Facing a legal challenge, the Christie administration announced in court earlier this year that it would be willing to return fiscal controls to the local board, while steadfastly holding on to the main levers for operating the district, including the appointment of its leadership.
Antoinette Baskerville-Richardson, president of the local board and its point person in the talks, said this week that she expects a final agreement returning financial controls to the local board within a month.
Richardson said she has met three times at the state’s offices in downtown Newark for talks with representatives of the state Department of Education and with state-appointed schools Superintendent Cami Anderson.
“We’re hopefully coming down to the final stages,” Baskerville-Richardson said. “It’s maybe not as quickly as we want, but there has not been anything intentional in delaying it. It has been cooperative.”
The board president stressed that the state would still maintain central controls, including veto power over the board, even on financial matters. The negotiations are only about returning certain budget controls, with the state retaining overall governance.
But Baskerville-Richardson said the talks over even that limited concession have been productive, and the result will be a significant step toward returning local control.
“Without governance controls, (Anderson) still has the right to veto everything,” said Baskerville-Richardson.
“But what we are looking for is full participation in the budget process, full participation in the planning,” she said. ‘”We are basically looking for what every other board of education has.”
She said it may seem a small step, but for a board that has contended that it has been left out of the process, small steps are significant.
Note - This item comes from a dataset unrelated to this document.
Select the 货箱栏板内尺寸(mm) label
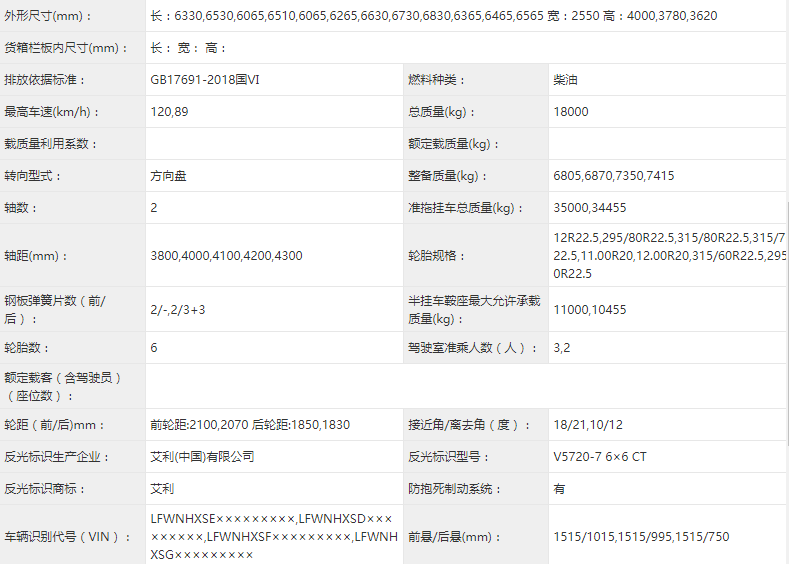 point(67,48)
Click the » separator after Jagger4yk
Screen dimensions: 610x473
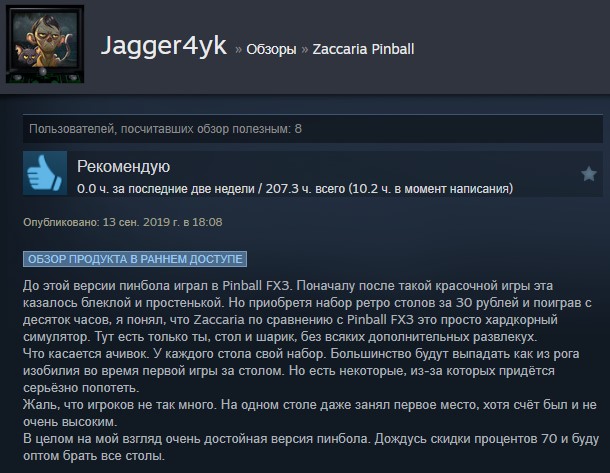click(x=238, y=49)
This is the same local board that unanimously took a vote of “no confidence” against Anderson last spring.
Baskerville-Richardson’s comments this week came as she prepared to speak at a rally led in part by the Newark Teachers Union, which has been openly battling with the administration.
But the back-and-forth over the state’s control has been a pervasive and contentious issue in the district, too, and it could prove far more critical to the school system’s future.
For one, the district is about to faced some big budget decisions, with Anderson slated in the next couple of months to propose a 2014 budget that many in the community are expecting will include some tough cuts and school closures.
Anderson has so far not commented on her plans, but Baskerville-Richardson said just having the board included in the budget deliberations would be progress.
“Access to information early in the game, that is really important,” said Baskerville- Richardson. ‘We’ll be voting on expenditures before the checks are cut, rather than after.”
The Christie administration was not providing much detail about the talks, but state Education Commissioner Chris Cerf said yesterday that he, too, was pleased with the negotiations so far.
"I have greatly appreciated the positive and collaborative nature of the discussions," Cerf said in an email.
Cerf’s chief of operations, Susana Guerrero, has been the administration’s lead person in the talks, according to Baskerville-Richardson. She said Newark business administrator Valerie Wilson and Charlotte Hitchcock, Anderson’s chief of staff, have represented the district.